‘Silver River’ to flow through Sheng’s speech

Distinguished University Professor Lecture

Estimated reading time: 3 minutes

A 5,000-year-old legend of unfulfilled eternal love between the earthly and celestial became a modern musical theater work through the talents of Bright Sheng and librettist Henry David Hwang.

It is this story and its development from a chamber piece into “The Silver River”—an opera fusing eastern and western music with song, speech and movement—that Sheng will present in his Distinguished University Professor Lecture, 4 p.m. April 6 in Rackham Amphitheatre. Sheng is the Leonard Bernstein Distinguished University Professor of Music Composition.

“While tragic love stories have always occupied a unique place in Asian culture,” Sheng and Hwang write in a program for the work, “the popularity and longevity of this particular folk myth is especially significant. It reflects the traditional vision of a happy family life between a male farmer and female weaver, as well as a repressed longing amidst the arranged marriages of old Chinese society for a self-chosen love.”

It is a metaphorical story of the mythical river, known to Westerners as the Milky Way, where lovers meet once a year late at night on the seventh day of the seventh month of the lunar calendar. The meeting of the celestial and earthly is made possible by a bridge across the Silver River created by all the magpies in the world with their overlapped wings—a Chinese Valentine’s Day, the composer and librettist say. As in most romantic myths, the artists say, “it celebrates the dream of a perfect love struggling to survive in, our imperfect world.”

The original poem of the Sung Dynasty (960-1279), upon which “The Silver River” is based, has been the inspiration of many Chinese poets, musicians, scholars, playwrights, artists and authors. It is no surprise, then, that this work was co-commissioned by the Santa Fe Chamber Music Festival, Chamber Music Society of Lincoln Center, The Kennedy Center for the Performing Arts, Chamber Music Northwest and the Performing Arts Center of Orange County, California. It premiered at the Santa Fe Chamber Music Festival in 1997, and was reworked in 1999 with a new stage production by Ong Keng Sen.

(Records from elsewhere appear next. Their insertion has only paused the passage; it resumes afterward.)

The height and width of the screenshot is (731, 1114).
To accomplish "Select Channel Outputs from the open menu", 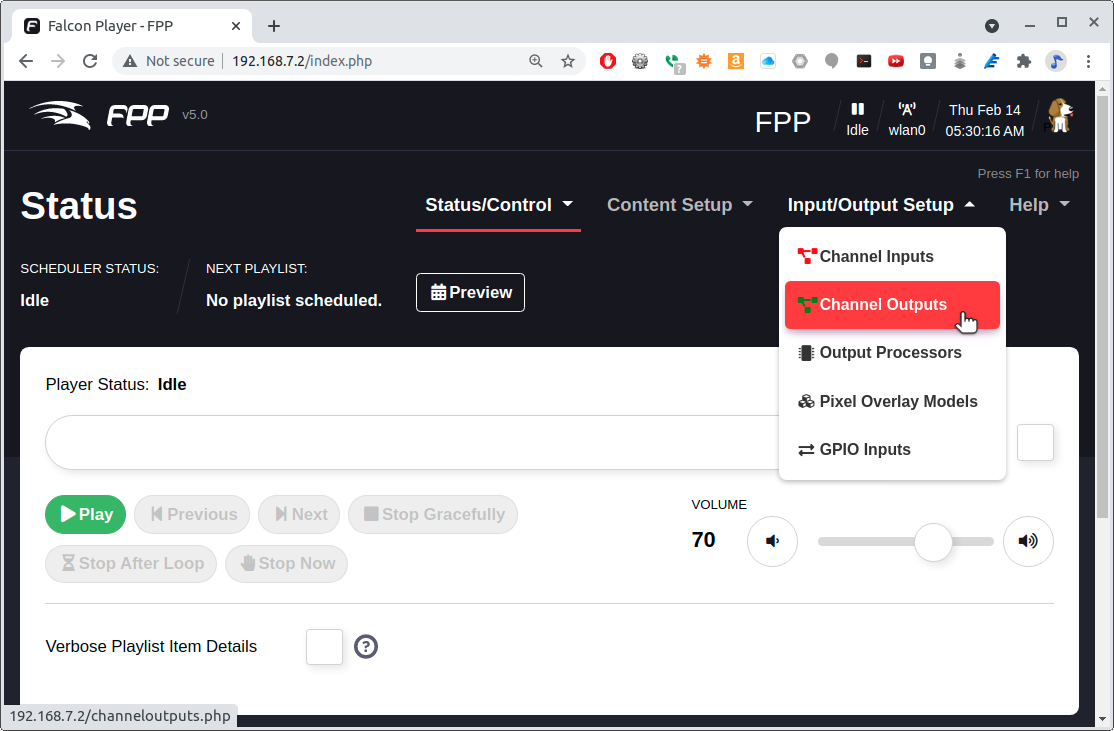I will pos(883,304).
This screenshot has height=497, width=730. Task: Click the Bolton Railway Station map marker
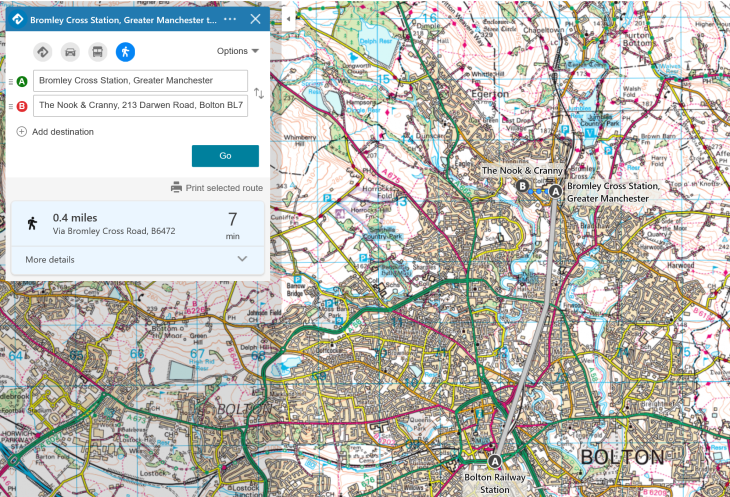coord(494,461)
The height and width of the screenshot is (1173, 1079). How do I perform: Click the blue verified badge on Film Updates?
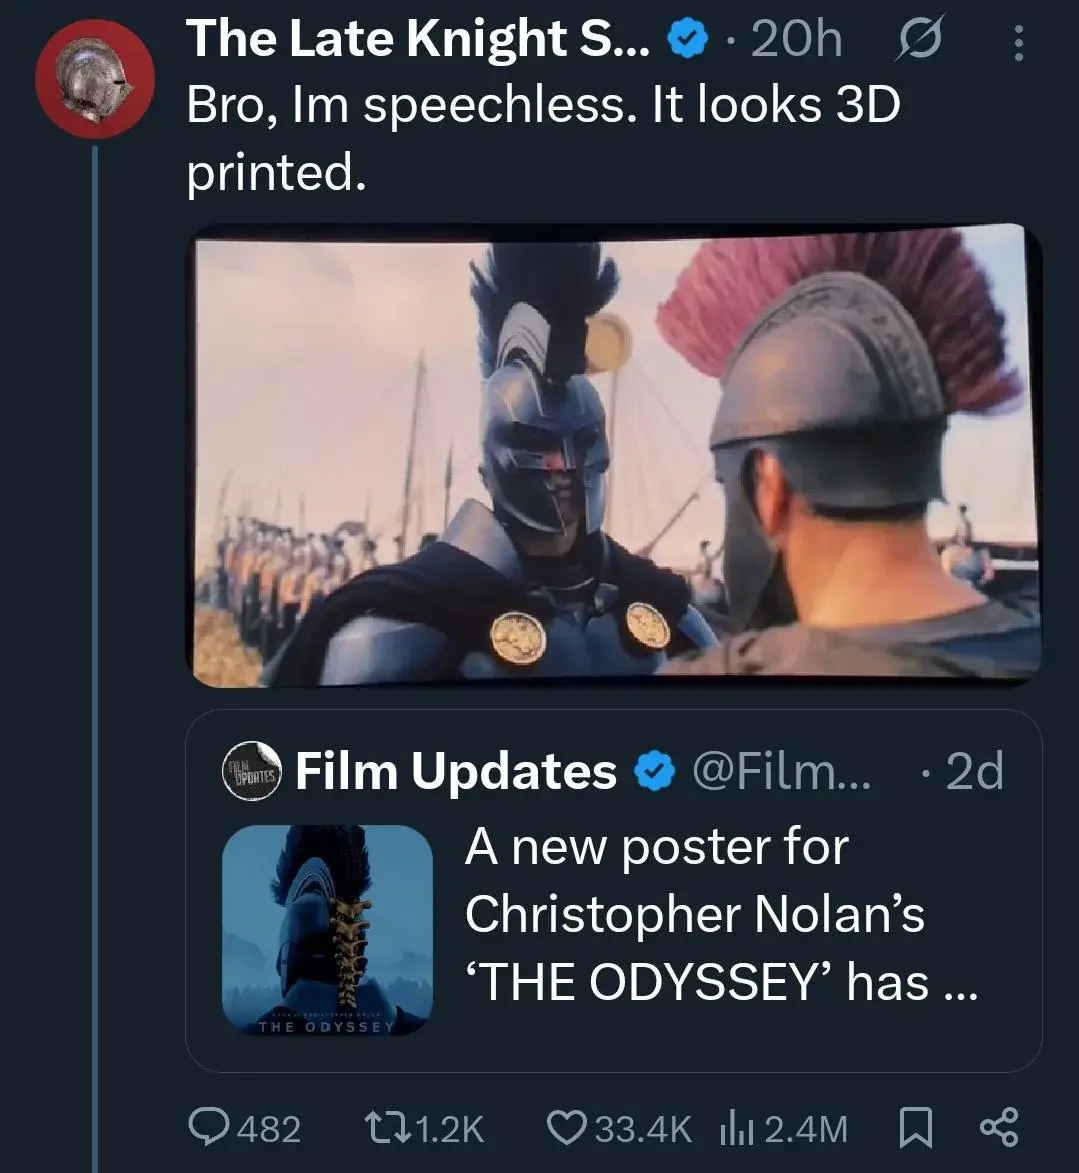651,770
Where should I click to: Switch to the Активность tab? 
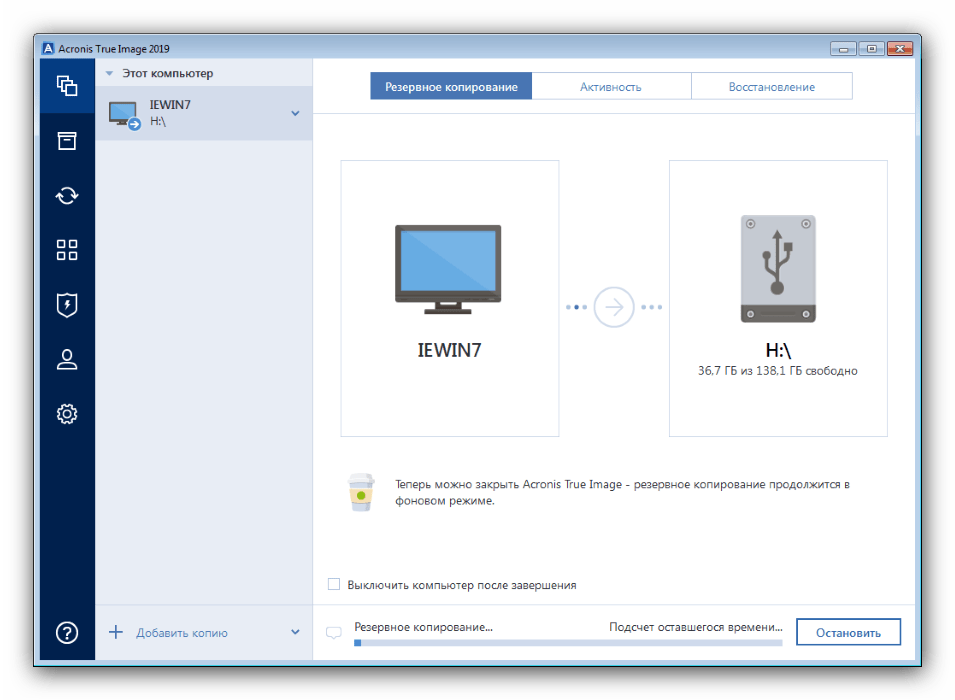[x=611, y=87]
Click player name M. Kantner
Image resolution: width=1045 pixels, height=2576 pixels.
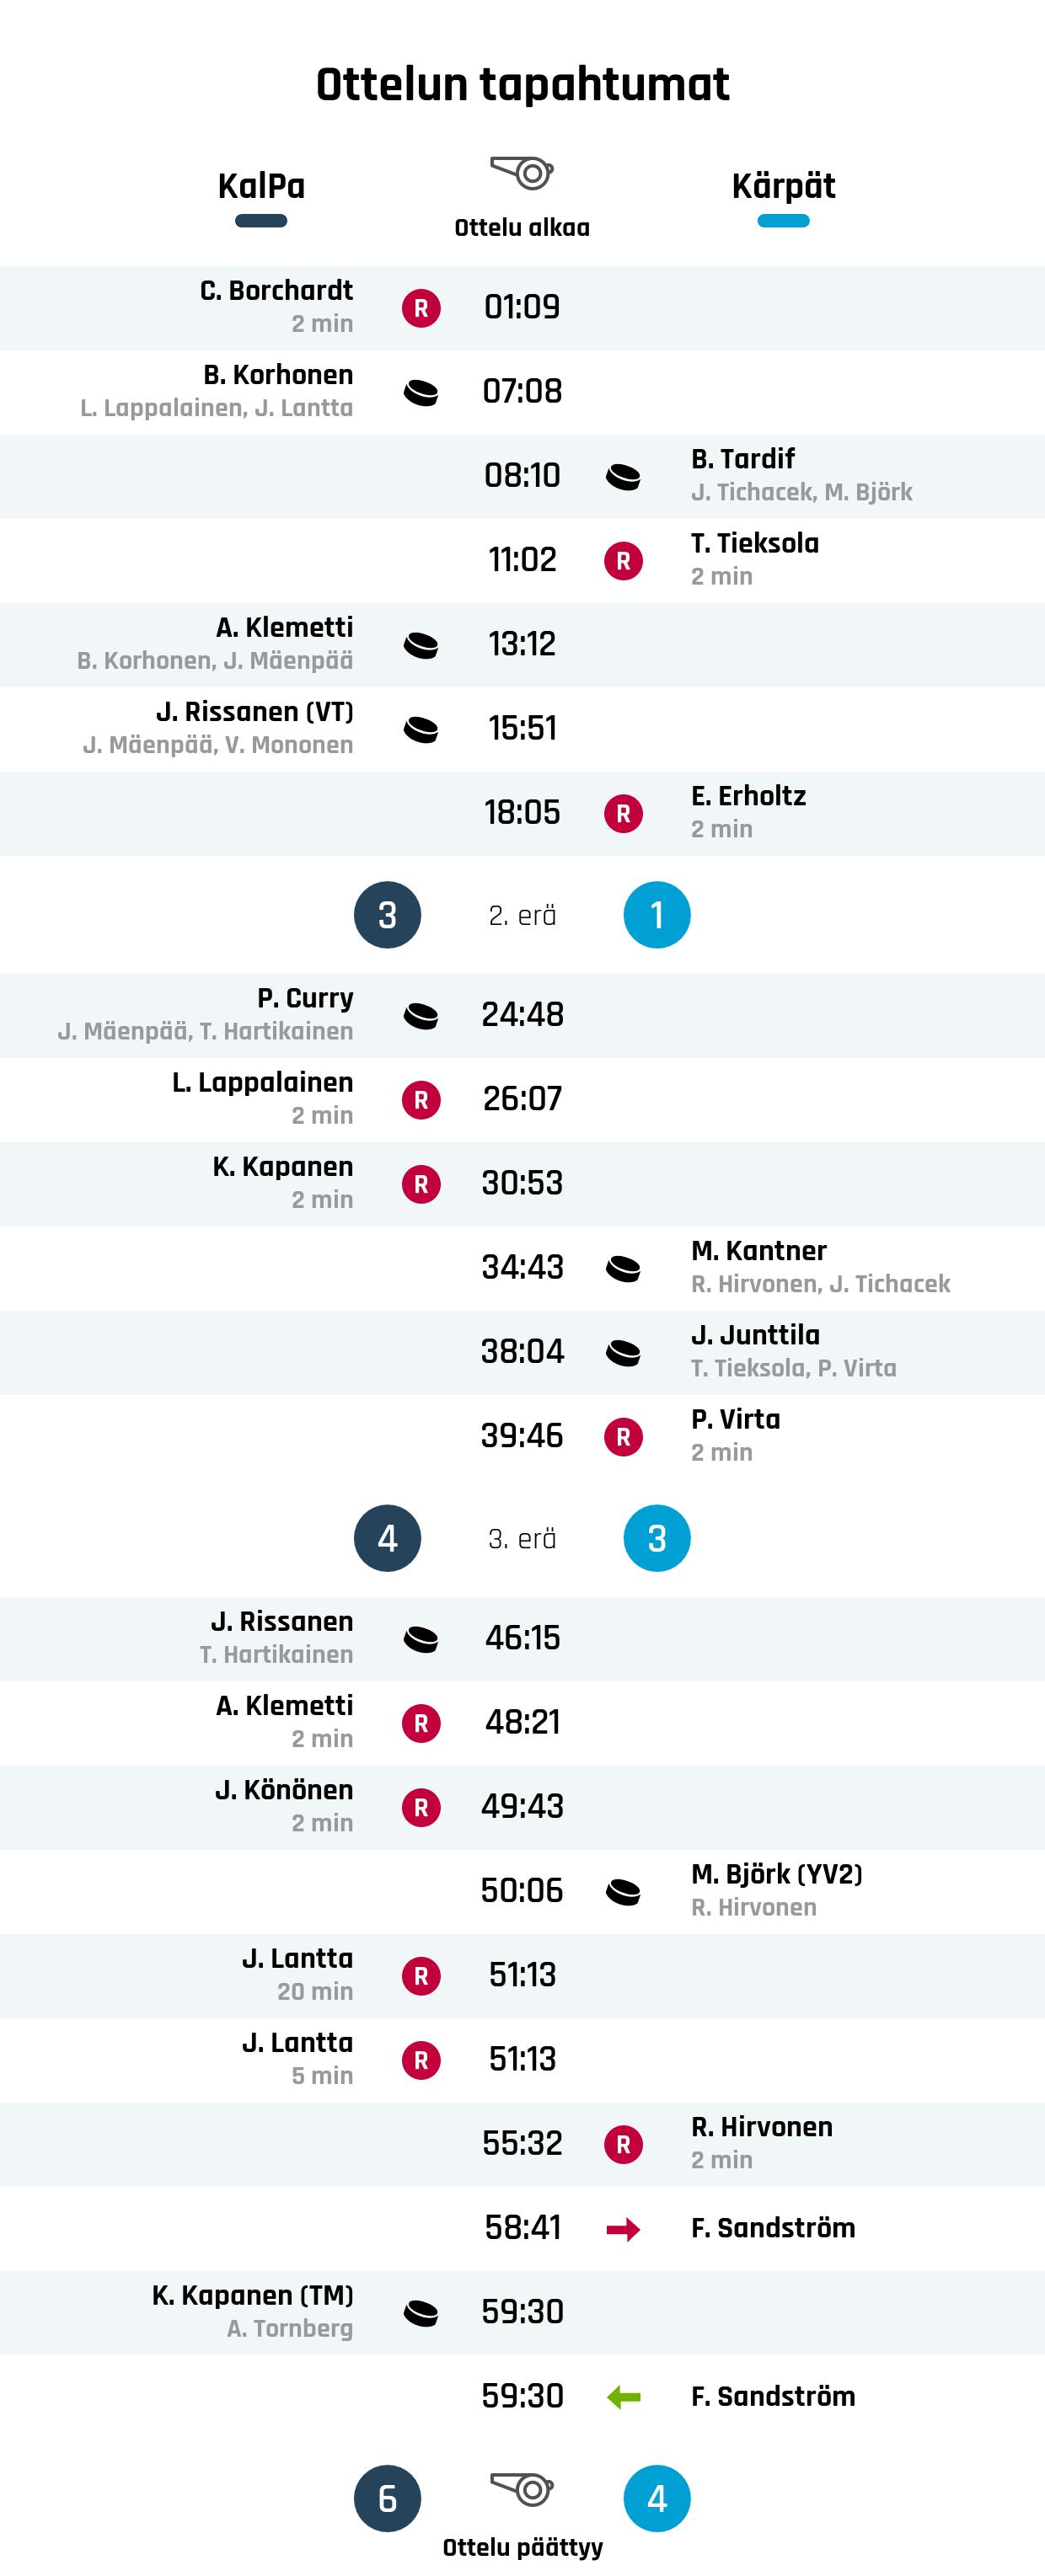coord(759,1251)
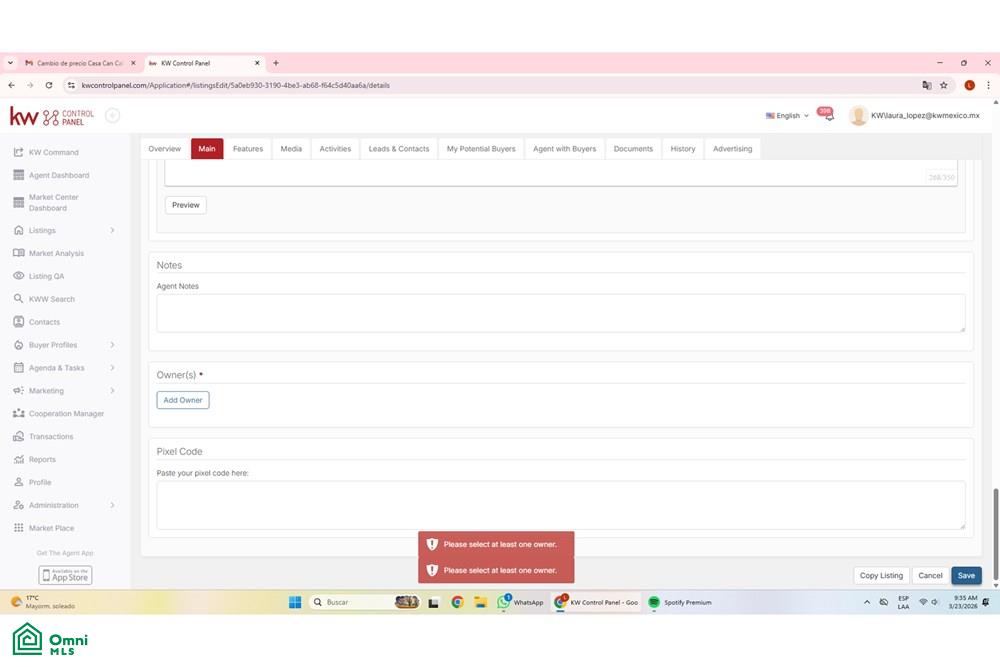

Among his many commissions and awards, composer, conductor and pianist Sheng received a special commission from the White House in 1999 to create a work for a state dinner hosted by the president in honor of Chinese Premiere Zhou Rongji. In October 2001 Sheng was named a MacArthur “Genius” Fellow and began the new millennium with premieres of an orchestral work called “Nanking! Nanking!” in memory of the Rape of Nanking, and “Red Silk Dance,” a piano concerto commissioned by the Boston Symphony premiered with Emanual Ax as the soloist and Robert Spano as conductor.

Born in December 1955 in Shanghai, Sheng started piano study with his mother at the age of 4. During the Cultural Revolution he worked as a pianist and percussionist in a folk music and dance troupe in Qinghai Province for seven years near the Tibetan border, where he also studied and collected folk music. In 1978, when universities reopened after the Cultural Revolution, he was one of the first students accepted by Shanghai Conservatory of Music, where he earned his undergraduate degree in music composition. He moved to New York in l982 and attended Queens College and Columbia University.

His full-length opera based on the story of Madame Mao premiered in 2003 at the Santa Fe Opera.

The Distinguished University Professorships, created in 1947, provide recipients maximum freedom to pursue scholarly and teaching efforts to contribute to the University and the nation.